The "false ending" was perhaps too easy, but it had some things going for it. Cylons and humans together agree to destroy the military fleet, free the Centurions and integrate themselves into the hunter-gatherer human society rather than try to reconstruct a version of their previous civilization. While the details are rather fuzzy, this is a somewhat coherent resolution: the historical cycle of repetition explains the development of different but overlapping religious belief systems; by breaking the cycle of war, exploitation and technological development, this generation has a chance to start afresh on a new basis. There is hope for Cylon-humanity.
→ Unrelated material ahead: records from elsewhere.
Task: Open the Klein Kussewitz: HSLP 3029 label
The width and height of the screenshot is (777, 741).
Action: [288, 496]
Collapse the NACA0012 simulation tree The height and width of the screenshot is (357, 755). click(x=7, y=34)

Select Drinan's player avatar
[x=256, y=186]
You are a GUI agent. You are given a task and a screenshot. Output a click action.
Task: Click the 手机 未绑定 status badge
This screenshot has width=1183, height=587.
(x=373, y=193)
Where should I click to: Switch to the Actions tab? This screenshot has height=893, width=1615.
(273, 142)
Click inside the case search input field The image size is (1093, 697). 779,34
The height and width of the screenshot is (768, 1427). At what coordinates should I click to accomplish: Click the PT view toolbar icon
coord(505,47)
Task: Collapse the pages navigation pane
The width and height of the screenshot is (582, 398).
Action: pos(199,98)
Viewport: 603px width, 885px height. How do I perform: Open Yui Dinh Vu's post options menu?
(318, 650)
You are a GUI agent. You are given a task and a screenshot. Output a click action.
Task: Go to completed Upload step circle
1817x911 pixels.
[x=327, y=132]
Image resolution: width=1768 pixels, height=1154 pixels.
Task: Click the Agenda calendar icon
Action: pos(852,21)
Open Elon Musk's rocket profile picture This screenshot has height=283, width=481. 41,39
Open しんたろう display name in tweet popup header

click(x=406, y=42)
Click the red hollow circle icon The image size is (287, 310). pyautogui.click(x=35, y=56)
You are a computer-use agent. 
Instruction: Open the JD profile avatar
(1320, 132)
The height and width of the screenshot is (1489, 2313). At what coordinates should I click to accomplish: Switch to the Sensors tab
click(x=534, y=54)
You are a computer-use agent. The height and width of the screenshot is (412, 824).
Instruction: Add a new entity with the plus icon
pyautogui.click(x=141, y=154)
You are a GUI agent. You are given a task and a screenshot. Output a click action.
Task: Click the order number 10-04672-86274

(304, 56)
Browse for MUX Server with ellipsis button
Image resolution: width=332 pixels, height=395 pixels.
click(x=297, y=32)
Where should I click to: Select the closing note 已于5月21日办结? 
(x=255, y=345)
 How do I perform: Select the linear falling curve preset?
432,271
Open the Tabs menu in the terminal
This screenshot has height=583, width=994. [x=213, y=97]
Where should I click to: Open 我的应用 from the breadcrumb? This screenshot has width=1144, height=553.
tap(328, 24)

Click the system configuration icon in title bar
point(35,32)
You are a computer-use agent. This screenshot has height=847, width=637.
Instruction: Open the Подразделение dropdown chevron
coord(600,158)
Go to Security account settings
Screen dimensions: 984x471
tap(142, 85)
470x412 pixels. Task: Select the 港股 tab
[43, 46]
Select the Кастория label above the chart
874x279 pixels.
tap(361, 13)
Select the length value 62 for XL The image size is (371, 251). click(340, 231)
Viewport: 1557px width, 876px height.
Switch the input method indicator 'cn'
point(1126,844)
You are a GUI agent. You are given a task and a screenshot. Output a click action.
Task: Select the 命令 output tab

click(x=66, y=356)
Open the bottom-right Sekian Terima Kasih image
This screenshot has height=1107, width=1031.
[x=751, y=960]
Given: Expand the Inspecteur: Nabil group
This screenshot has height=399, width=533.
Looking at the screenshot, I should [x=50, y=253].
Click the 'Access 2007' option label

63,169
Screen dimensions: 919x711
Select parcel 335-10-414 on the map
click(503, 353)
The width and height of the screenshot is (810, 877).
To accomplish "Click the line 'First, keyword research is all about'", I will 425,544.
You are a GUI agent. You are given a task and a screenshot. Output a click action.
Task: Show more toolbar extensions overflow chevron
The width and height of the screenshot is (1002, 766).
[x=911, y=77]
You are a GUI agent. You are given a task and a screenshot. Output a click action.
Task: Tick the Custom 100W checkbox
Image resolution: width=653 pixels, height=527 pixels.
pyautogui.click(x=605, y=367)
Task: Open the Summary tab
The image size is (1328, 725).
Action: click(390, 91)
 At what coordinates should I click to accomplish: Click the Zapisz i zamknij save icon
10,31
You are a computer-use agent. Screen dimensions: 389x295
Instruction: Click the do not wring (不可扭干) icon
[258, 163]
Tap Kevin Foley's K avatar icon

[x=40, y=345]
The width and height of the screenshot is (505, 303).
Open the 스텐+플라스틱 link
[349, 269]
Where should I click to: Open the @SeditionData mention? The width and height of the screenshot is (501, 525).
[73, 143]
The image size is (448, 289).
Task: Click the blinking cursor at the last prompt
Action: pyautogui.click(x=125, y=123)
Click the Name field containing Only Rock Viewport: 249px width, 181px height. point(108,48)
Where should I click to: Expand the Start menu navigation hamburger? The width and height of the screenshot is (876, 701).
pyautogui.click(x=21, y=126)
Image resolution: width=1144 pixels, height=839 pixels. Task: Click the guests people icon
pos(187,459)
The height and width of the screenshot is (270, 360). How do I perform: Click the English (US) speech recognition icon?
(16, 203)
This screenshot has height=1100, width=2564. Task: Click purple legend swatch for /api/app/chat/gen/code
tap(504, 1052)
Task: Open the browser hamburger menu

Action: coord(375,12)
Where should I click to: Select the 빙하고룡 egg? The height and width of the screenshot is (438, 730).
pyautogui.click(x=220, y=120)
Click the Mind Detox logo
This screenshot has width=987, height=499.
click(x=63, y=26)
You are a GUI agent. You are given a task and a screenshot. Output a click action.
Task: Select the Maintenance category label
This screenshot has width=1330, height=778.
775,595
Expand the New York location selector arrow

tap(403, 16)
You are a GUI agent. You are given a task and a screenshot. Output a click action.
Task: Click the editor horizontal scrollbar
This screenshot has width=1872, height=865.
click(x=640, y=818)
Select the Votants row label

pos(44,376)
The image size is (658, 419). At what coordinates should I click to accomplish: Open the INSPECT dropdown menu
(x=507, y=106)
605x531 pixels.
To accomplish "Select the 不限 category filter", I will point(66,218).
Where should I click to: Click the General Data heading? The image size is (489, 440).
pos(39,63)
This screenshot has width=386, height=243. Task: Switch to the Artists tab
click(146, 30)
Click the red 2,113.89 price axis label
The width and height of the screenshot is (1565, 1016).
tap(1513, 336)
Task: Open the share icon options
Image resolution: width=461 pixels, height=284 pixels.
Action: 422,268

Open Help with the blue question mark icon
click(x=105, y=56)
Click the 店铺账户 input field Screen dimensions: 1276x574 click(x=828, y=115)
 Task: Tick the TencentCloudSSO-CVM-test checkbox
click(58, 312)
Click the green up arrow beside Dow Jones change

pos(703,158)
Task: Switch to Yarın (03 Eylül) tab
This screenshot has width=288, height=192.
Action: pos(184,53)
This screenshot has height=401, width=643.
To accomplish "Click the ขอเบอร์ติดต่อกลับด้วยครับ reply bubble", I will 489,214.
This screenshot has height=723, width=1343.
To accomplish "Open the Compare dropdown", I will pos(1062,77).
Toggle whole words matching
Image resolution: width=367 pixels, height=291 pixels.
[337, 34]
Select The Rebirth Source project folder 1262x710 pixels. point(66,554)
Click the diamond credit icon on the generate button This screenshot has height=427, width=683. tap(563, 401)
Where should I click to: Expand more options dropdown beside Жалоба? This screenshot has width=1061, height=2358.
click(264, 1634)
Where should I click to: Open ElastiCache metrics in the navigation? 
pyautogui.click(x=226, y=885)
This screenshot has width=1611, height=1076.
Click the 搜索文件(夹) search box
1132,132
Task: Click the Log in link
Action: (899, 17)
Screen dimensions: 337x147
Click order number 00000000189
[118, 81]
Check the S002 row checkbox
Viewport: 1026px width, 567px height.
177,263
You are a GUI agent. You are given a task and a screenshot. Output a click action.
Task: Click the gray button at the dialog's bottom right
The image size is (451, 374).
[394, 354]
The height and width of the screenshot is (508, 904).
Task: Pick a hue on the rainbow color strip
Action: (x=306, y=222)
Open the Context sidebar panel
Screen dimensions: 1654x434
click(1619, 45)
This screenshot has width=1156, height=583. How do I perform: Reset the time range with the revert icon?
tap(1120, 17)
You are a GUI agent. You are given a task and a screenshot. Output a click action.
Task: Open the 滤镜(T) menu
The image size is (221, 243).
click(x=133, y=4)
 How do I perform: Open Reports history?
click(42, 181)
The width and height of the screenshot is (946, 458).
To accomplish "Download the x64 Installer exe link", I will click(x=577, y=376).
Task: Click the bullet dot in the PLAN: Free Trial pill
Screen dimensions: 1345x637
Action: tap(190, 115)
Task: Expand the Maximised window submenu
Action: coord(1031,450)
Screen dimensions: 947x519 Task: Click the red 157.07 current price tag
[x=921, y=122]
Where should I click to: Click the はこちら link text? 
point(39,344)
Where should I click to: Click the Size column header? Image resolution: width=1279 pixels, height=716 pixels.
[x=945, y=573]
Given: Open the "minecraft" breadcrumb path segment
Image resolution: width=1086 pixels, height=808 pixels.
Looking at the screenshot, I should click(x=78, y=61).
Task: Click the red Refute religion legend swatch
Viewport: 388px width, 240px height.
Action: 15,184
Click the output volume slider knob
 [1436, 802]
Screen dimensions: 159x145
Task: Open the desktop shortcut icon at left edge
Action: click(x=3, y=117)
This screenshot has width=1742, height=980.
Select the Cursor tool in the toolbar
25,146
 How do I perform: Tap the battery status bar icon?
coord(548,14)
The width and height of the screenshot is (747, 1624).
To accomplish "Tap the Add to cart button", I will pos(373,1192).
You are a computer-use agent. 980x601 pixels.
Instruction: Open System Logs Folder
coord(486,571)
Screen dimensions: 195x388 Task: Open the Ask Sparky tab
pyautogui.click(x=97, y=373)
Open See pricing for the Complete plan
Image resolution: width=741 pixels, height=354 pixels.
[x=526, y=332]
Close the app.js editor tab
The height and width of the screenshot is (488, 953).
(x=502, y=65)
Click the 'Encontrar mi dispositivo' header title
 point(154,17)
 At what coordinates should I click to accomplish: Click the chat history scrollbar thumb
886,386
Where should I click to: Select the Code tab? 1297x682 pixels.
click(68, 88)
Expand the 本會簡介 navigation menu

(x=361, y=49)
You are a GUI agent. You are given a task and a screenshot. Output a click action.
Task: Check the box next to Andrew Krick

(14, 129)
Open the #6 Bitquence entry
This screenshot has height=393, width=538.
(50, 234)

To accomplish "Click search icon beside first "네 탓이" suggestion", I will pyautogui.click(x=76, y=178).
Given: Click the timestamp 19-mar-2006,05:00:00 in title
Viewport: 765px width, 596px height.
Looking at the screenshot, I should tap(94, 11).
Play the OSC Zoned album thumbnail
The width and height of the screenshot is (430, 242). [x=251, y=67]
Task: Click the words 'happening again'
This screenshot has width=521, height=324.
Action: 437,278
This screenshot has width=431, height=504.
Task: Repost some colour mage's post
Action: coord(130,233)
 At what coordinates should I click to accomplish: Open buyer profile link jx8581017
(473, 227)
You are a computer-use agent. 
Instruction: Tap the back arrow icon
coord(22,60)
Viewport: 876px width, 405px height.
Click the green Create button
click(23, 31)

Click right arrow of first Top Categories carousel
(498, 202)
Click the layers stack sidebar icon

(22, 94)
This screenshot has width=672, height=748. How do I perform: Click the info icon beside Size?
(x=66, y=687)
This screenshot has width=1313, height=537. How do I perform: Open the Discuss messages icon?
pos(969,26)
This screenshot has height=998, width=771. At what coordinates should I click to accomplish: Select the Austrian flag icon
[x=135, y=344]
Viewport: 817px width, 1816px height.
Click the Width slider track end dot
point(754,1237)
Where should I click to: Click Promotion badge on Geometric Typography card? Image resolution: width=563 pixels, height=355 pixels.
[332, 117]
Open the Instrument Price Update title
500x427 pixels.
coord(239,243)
The final ending jumps forward another 150,000 years, to Six and Baltar (are they hallucinations? Are they angels?) strolling through a modern city, where all the trappings of late industrial capitalism, including ominous toy robots, have returned, and the discovery of the genetic "Eve"--aka Hera, has just hit the news. The rather clumsy attempts at humor fall flat: a cameo appearance by Ron Moore; the comment from Six that "he doesn't like to be called God"; their joking exchange that a complex system may produce a different result this time.

The final message, though, couldn't be more obvious or clichéd: we are fated to repeat the errors of the past; social development inevitability leads to mutually assured destruction.

Sustained throughout by a critical position toward conventional thinking, in the end BSG suffered from a failure of imagination, and was unable to conceive of a future unlike our present. Perhaps we will have to wait for the current nascent political opposition in the U.S. to become more fully realized before the best of our popular culture is able to represent a way out of here.